What is required ->
All entries must be transcribed without a single difference.

++++ Task input ++++

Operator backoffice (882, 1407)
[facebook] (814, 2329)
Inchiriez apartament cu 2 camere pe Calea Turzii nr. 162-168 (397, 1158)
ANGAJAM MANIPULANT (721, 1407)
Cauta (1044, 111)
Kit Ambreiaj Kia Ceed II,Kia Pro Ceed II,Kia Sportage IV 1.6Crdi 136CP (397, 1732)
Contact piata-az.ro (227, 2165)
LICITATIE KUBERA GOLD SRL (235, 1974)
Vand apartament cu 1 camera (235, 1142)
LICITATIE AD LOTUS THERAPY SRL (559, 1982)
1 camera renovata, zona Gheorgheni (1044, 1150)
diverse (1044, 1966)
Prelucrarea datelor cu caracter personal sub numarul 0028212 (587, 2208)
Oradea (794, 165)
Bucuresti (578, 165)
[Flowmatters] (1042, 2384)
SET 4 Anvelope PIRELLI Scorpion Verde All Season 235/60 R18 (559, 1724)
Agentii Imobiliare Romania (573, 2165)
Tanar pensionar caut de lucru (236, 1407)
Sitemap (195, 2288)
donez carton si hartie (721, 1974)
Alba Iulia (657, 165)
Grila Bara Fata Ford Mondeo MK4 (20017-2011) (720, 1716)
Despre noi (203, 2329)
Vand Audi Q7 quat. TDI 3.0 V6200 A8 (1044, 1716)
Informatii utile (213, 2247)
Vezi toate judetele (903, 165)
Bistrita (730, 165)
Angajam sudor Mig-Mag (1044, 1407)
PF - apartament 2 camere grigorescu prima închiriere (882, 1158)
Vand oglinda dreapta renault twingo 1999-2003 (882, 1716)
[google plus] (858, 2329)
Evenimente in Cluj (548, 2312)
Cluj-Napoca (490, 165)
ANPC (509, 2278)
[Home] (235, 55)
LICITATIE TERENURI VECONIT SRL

++++

Result of this exercise ->
Operator backoffice (882, 1407)
[facebook] (814, 2329)
Inchiriez apartament cu 2 camere pe Calea Turzii nr. 162-168 (397, 1158)
ANGAJAM MANIPULANT (721, 1407)
Cauta (1044, 111)
Kit Ambreiaj Kia Ceed II,Kia Pro Ceed II,Kia Sportage IV 1.6Crdi 136CP (397, 1732)
Contact piata-az.ro (227, 2165)
LICITATIE KUBERA GOLD SRL (235, 1974)
Vand apartament cu 1 camera (235, 1142)
LICITATIE AD LOTUS THERAPY SRL (559, 1982)
1 camera renovata, zona Gheorgheni (1044, 1150)
diverse (1044, 1966)
Prelucrarea datelor cu caracter personal sub numarul 0028212 (587, 2208)
Oradea (794, 165)
Bucuresti (578, 165)
[Flowmatters] (1042, 2384)
SET 4 Anvelope PIRELLI Scorpion Verde All Season 235/60 R18 (559, 1724)
Agentii Imobiliare Romania (573, 2165)
Tanar pensionar caut de lucru (236, 1407)
Sitemap (195, 2288)
donez carton si hartie (721, 1974)
Alba Iulia (657, 165)
Grila Bara Fata Ford Mondeo MK4 (20017-2011) (720, 1716)
Despre noi (203, 2329)
Vand Audi Q7 quat. TDI 3.0 V6200 A8 (1044, 1716)
Informatii utile (213, 2247)
Vezi toate judetele (903, 165)
Bistrita (730, 165)
Angajam sudor Mig-Mag (1044, 1407)
PF - apartament 2 camere grigorescu prima închiriere (882, 1158)
Vand oglinda dreapta renault twingo 1999-2003 (882, 1716)
[google plus] (858, 2329)
Evenimente in Cluj (548, 2312)
Cluj-Napoca (490, 165)
ANPC (509, 2278)
[Home] (235, 55)
LICITATIE TERENURI VECONIT SRL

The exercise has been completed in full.